▶ **Required action**
From the line below that contains "Task: Go back using the left arrow" to the line that contains "This screenshot has width=1568, height=724.", repeat every line exactly, both ends included, and nothing else.

_ _ _

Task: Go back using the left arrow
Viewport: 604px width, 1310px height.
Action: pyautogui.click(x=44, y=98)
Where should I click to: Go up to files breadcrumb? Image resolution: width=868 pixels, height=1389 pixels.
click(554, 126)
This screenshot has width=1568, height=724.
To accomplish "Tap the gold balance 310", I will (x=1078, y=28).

_ _ _

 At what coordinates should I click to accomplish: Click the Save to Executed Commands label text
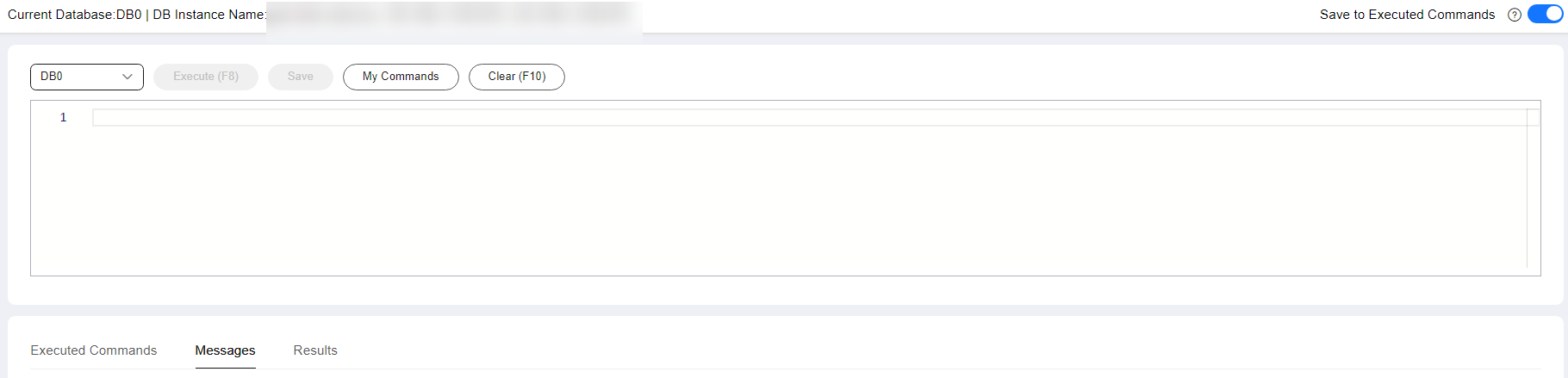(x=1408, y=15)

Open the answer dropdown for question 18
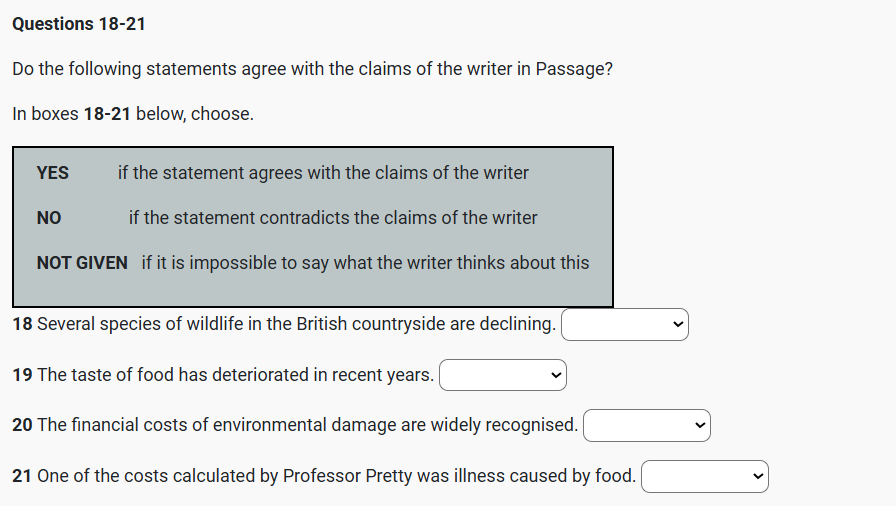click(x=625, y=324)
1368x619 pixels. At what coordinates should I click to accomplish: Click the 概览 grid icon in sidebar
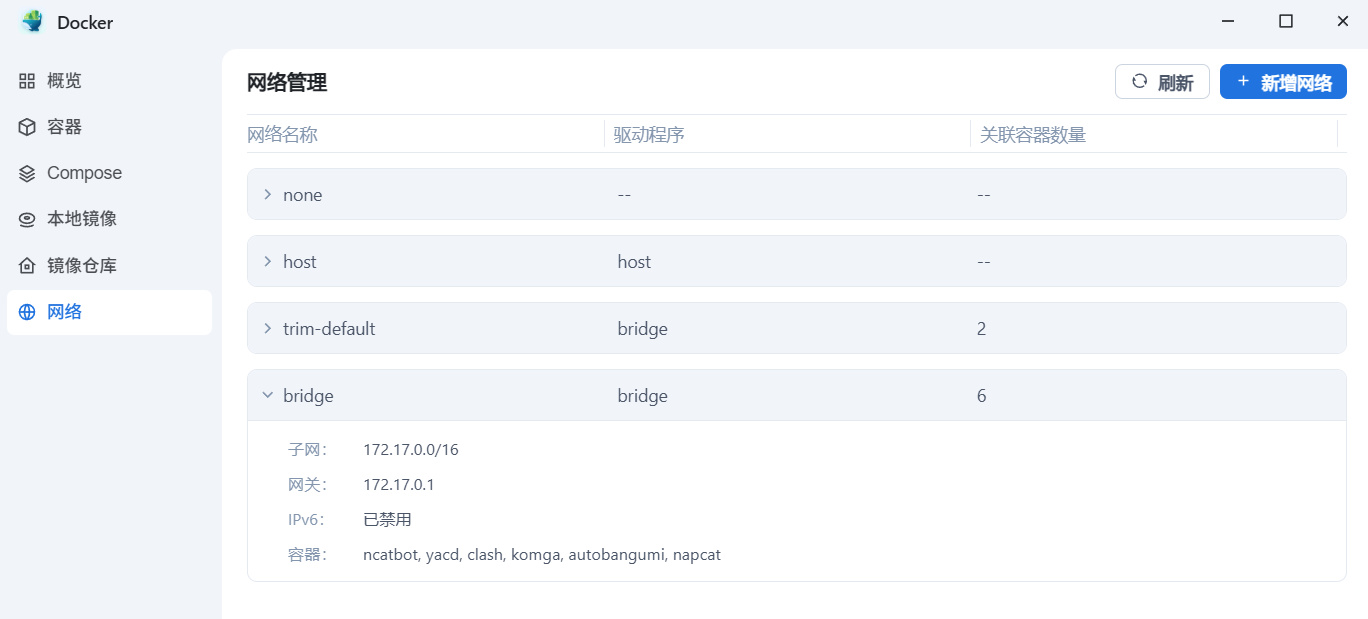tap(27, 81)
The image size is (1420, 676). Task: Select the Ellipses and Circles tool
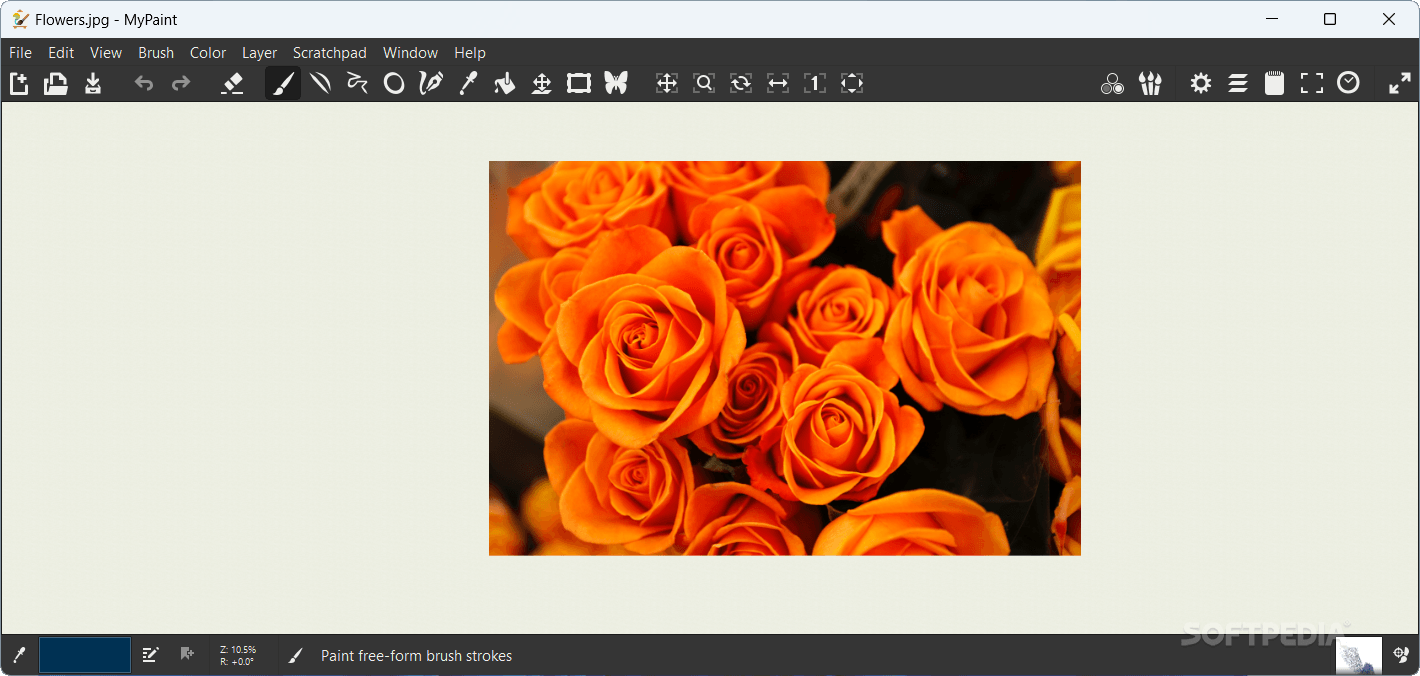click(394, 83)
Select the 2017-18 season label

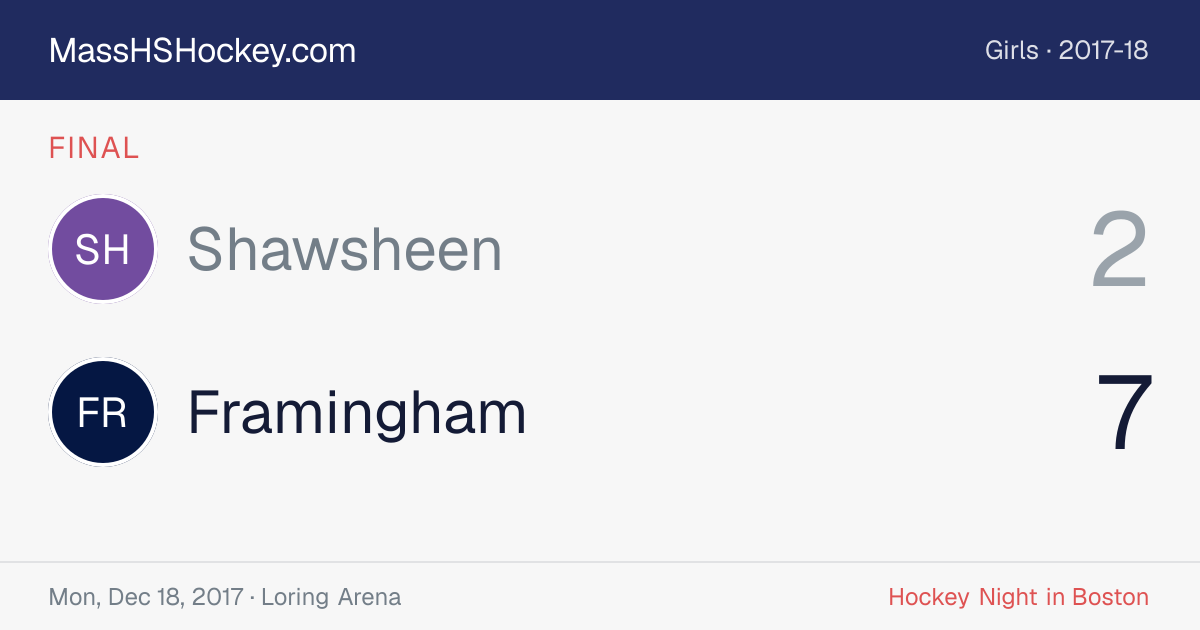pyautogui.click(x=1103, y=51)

_ _ _

▶ **Reply to the task**
Task: Go back using the left arrow
Viewport: 604px width, 1310px height.
Action: pyautogui.click(x=44, y=98)
Where should I click to: Go up to files breadcrumb? Image resolution: width=868 pixels, height=1389 pixels.
click(554, 126)
This screenshot has width=1568, height=724.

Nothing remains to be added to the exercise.